History of Curling

New York City curled before it rode the subway

Curling, like pizza and Alexander Hamilton, is not from New York, but found a home here. The game came by way of Scottish immigrants, who brought their winter sport with them to America.

The first record of a curling club in New York City dates to 1857 with the founding of the New York Caledonian Curling Club, according to The History of Curling, and Fifty Years of The of the Royal Caledonian Curling Club, published in 1890. The following year, the St. Andrew's Club emerged as a local friendly rival. 

Both clubs still exist and play out of Ardsley Curling Club in Westchester County. In the 19th Century, however, they curled in Central Park: 

The New York Corporation has set a noble example to public bodies by the liberality shown to the curling clubs in giving them ice to play upon in the Central Park, and fitting up for them a moveable house, with eight club-rooms, shelved to hold stones, brooms &c.
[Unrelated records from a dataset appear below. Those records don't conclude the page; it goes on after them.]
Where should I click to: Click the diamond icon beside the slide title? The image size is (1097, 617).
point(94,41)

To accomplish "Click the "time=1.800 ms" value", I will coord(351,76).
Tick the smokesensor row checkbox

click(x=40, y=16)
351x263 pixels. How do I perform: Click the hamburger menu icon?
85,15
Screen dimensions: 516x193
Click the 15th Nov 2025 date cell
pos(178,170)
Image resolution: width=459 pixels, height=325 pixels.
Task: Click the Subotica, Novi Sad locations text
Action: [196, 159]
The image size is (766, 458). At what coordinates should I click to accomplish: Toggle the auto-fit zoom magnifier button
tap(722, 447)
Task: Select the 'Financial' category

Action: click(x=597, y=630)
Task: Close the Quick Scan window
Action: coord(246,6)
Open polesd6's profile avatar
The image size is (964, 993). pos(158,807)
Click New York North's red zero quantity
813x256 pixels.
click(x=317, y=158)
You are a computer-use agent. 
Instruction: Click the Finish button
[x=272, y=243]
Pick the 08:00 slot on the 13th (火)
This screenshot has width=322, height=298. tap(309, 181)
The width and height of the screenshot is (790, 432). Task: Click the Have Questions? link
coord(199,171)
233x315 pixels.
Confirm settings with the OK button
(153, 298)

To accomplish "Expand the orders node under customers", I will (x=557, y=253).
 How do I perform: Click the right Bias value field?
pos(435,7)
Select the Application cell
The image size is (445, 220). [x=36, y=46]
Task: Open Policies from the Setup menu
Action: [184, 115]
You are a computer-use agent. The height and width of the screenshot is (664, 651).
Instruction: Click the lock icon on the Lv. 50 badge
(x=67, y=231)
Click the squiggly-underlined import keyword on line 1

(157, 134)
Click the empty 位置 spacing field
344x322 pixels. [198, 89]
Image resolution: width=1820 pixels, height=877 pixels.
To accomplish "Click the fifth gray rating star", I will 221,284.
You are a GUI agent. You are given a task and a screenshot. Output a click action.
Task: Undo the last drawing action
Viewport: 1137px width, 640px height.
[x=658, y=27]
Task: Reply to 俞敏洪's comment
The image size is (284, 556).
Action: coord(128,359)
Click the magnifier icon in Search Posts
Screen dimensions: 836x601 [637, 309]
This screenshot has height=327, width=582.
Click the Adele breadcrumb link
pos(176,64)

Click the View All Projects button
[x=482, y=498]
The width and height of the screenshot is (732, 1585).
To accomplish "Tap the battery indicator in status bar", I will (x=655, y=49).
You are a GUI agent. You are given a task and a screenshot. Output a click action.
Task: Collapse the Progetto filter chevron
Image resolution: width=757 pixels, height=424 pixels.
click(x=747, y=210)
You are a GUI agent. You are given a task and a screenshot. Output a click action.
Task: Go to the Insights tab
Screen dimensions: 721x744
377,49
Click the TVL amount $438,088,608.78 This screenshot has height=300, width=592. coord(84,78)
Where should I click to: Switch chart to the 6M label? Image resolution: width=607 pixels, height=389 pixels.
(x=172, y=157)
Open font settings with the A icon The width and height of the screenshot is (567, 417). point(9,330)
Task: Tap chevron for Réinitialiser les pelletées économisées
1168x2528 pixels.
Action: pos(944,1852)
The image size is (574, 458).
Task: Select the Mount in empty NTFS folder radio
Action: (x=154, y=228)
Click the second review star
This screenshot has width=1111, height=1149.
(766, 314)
At the turn of the 20th Century, clubs curled in Van Cortland Park in The Bronx and Prospect Park in Brooklyn.

Whitney leaning against a railing on a downtown

The Caledonian and Thistle clubs playing the Scottish national game of curling upon the frozen pond in New York City's Central Park in 1860.

After a long hiatus, curling returned to New York City when Brooklyn Lakeside Curling Club threw its first stones in 2014. The club currently rents ice time on the ice rink from the LeFrak Center at Lakeside in Prospect Park. New York's new crop of curlers - diverse, welcoming, and connected - reflect over a century and a half of change.